The same litmus test was being prepared here, especially after Klopp took it upon himself to criticise the Anfield atmosphere after Liverpool thrashed West Ham United 5-1 in the Carabao Cup quarter-final in midweek.
To many observers, including this one, it appeared to be a rather confected ‘criticism’ specifically designed to whip Liverpool’s fans into a frenzy before Anfield’s biggest league game of the season against opponents who have cracked in this environment before.
Liverpool manager Klopp’s words worked on one level as Anfield was at full volume, raucous and hostile before kick-off, but if this was also a ploy designed to put Arsenal to the test, they passed in an impressive demonstration of their growing maturity.
Arsenal and Arteta would have loved to get the win that would not only have been three points but arguably the biggest psychological lift they could get. This did not happen and the final scoreline of 1-1 will suit the pursuing new Club World Cup champions Manchester City more than the two teams on show here.
City and Pep Guardiola would have been concerned that the victor here could steal a march while they celebrated their triumph in Saudi Arabia – but this was the result they would have wanted.
Liverpool, justifiably, will argue they had the better of the chances as substitute Harvey Elliott grazed the outside of a post in the second half and Alexander-Arnold wasted the best chance to win the game when he thrashed a finish against the bar late on.
They will also be puzzled how a clear handball by Arsenal captain Martin Odegaard in the first half was missed by the officials and VAR.
In the final reckoning, however, Arsenal will take a point with satisfaction despite having been pegged back by Mohamed Salah’s 29th-minute thunderbolt after defender Gabriel had headed Arsenal in front after only four minutes.

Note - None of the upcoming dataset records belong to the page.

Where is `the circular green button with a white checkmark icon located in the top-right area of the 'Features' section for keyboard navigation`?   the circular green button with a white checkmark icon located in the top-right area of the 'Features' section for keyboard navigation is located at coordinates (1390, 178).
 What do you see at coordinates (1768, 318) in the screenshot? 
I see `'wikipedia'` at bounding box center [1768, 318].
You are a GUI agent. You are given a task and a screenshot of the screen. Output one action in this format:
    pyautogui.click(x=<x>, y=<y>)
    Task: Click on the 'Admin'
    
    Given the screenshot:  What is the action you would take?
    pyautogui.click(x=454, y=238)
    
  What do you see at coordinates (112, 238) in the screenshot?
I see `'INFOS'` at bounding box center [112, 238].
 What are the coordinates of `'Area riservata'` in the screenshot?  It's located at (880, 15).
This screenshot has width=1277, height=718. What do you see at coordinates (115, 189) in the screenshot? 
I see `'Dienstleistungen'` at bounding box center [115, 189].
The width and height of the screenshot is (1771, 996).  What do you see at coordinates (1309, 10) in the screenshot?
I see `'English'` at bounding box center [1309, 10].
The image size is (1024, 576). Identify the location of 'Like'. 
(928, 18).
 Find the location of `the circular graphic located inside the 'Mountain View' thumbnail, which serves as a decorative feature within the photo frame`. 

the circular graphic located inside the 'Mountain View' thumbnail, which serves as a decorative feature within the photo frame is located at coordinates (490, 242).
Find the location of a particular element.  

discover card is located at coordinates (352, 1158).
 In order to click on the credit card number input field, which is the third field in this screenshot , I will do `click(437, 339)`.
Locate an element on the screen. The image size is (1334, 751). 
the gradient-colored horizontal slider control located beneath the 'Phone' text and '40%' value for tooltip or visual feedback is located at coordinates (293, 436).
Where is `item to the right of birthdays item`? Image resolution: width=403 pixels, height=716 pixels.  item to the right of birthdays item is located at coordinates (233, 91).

If we are using that old Anfield measure, then their performance here showed an Arsenal team more measured and mature than last season, tough to break down and with a stronger temperament when then going gets tough and the Kop’s decibels rise, as they did in the second half.
Liverpool had stellar performers in defenders Ibrahima Konate and Joe Gomez but two Arsenal standouts produced the best evidence that they are in good shape for another tilt at the title.
Declan Rice was a guarantee of quality and influence, even at £105m when signed from West Ham United, and proved it again here from before the first whistle to the last.
Rice, it was, who delivered strong messages to his Arsenal team-mates in the pre-match huddle before producing the performance of a thoroughbred.
The midfielder’s game awareness was peerless, cleaning up danger, picking passes and acting as a constant source of guidance to his team-mates throughout. Rice barely wasted the ball and his presence acts as a source of calm, ideal on the occasions when the storm raged.
William Saliba took the honours along with him for a magnificent performance in defence but this was no rearguard action by Arsenal, whose clear intent was to win this game and they had it under control until Salah’s brilliant finish from Alexander-Arnold’s raking pass. Yes, they had to suffer but this was not a timid performance. Arsenal were brave and willing to attack when the chance presented itself.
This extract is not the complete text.